Here was something Wright could appreciate. “Gosh, sir,” he exclaimed. “I’ve never seen a better likeness. It’s as though he was in the room with us.” Both men bent to examine the portrait.
“I used to think,” Wright said, “it would have been better for him if he’d written less poetry and done more riding. He was a first-rate rider. Good hands and a good seat.”
“Yes. I thought so many a time when he was ill.”
“But — in that case — you’d never have had the book, sir.”
“True.”
“There’s compensations, I always try to think.”
Six copies of the book had been sent from the publisher. Renny went over in his mind the names of those to whom he would give them. It did not enter his mind that other copies might be bought. One for himself and his family. One for Meg and hers. One for Piers and his. One for Finch. One for Wakefield. One for Roma. She, of course, would have the royalties. These, he guessed, remembering Eden’s other books of poetry, would not be large. He gave a grimace, half pride, half ruefulness, when he considered what a family of artists they were growing to be. Eden, Finch, Wake, Nook, and now here was Humphrey with his novel.
He walked across the squelchy fields, with crows flying overhead, to carry Meg’s copy of Eden’s poems to her.
She took it in her hands with an exclamation of delight, but when she opened it and saw Eden’s picture she burst into tears.

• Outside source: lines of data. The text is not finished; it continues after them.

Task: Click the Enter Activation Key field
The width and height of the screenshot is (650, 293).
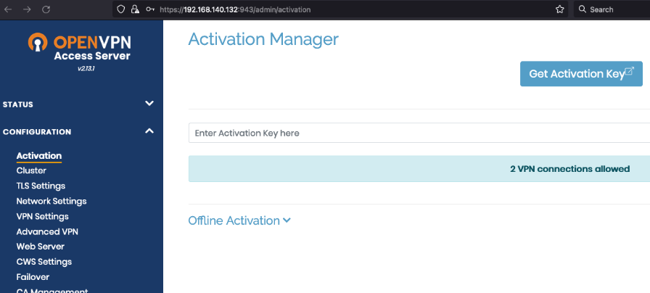Action: [x=417, y=133]
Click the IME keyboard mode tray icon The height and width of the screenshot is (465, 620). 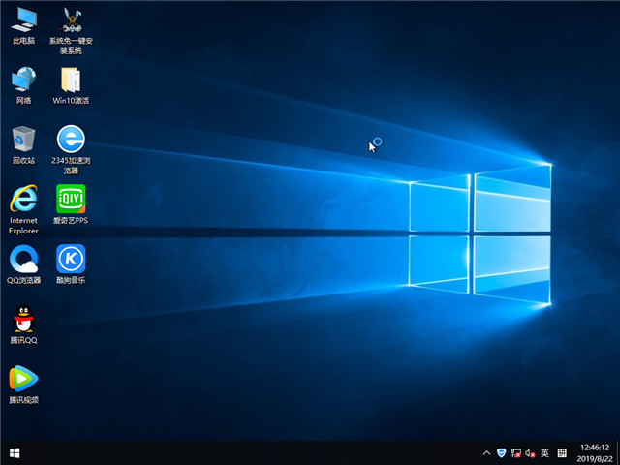[561, 452]
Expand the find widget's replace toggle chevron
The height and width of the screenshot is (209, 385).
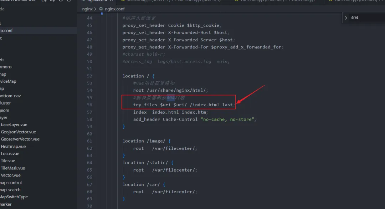(346, 18)
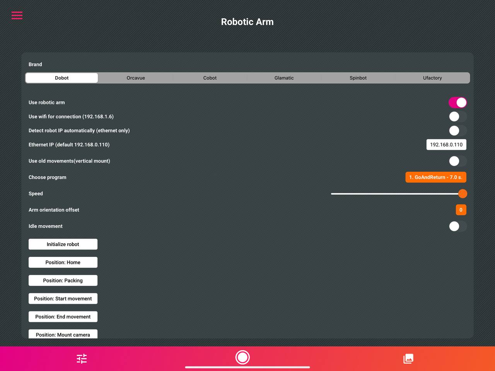Select the Cobot brand tab

pyautogui.click(x=210, y=78)
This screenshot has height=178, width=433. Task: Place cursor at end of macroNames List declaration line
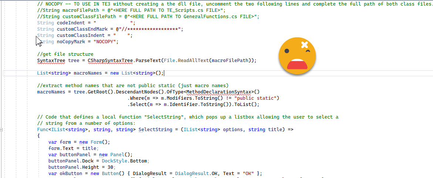(x=163, y=73)
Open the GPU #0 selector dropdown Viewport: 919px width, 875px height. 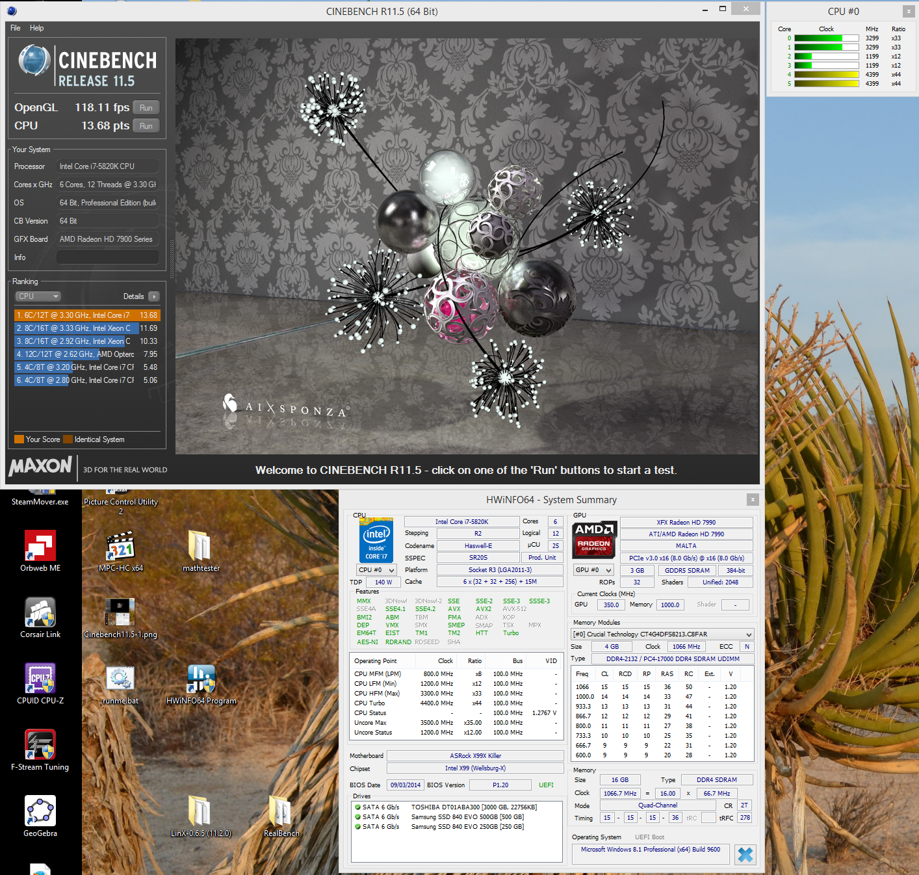(593, 570)
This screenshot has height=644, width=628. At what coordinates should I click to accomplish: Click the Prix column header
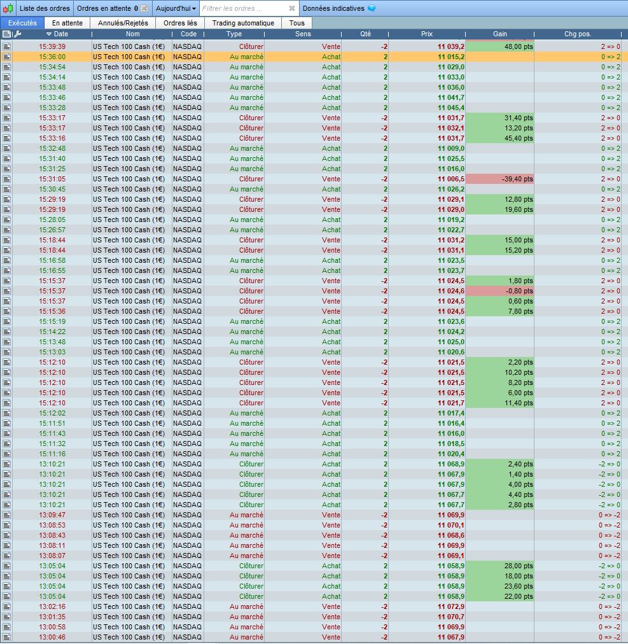(x=427, y=34)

“Oh, the poor dear boy,” she sobbed. “To think that he had to die! And to suffer so long! My one consolation is that I did everything in my power to comfort him.”
“You did indeed, Meggie.... Now, cheer up. Your wedding is coming soon. You have lots of pleasant things to think of.”
She dried her eyes. “Already the presents are beginning to come. And the Bishop is to perform the ceremony. Rupert is so pleased.”
“Splendid.” He patted her plump back. Then he asked, “Meggie, why don’t you dye your hair before the wedding?”
“Me dye my hair! why, I’ve been grey for years and years. Why on earth should I dye my hair now?”
“Well, Rupert has shaved off his beard. Am I to call him Rupert, by the way?”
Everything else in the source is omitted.